In the entries below, spot each line with the word "will" and copy it.
Given entries Block Start
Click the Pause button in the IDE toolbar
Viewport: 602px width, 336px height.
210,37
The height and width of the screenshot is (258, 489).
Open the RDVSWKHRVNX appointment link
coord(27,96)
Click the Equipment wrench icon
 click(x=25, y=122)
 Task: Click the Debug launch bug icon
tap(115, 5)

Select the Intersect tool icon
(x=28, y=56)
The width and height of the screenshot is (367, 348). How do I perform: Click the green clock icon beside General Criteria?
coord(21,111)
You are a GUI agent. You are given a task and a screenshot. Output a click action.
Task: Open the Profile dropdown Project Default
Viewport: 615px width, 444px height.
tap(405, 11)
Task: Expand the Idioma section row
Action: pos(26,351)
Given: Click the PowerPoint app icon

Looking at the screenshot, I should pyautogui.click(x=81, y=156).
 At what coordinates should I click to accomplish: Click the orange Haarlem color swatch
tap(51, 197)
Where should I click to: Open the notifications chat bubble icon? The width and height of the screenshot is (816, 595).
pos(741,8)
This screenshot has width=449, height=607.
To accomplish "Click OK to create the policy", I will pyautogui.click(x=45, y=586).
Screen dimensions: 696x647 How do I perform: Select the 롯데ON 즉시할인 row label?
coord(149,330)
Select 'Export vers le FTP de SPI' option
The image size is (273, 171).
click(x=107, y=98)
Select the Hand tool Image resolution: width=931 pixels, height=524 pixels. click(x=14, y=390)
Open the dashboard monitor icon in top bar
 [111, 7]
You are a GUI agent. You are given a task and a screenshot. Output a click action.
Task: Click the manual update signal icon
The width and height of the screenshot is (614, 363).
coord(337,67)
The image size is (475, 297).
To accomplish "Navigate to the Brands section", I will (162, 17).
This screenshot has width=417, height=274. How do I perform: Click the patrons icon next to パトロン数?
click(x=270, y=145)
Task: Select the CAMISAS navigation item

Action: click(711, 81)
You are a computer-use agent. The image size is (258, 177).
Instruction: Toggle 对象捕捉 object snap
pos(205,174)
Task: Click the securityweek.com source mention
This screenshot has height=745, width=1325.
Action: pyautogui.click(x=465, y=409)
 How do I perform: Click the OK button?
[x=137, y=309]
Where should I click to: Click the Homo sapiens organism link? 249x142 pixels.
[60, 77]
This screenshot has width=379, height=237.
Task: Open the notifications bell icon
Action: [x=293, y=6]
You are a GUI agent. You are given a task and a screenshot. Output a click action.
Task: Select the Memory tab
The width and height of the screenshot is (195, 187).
Given entries Block End
Solved problem -
To accomplish "Click OK to create the policy", I will pyautogui.click(x=45, y=586).
To accomplish "Navigate to the Brands section", I will (162, 17).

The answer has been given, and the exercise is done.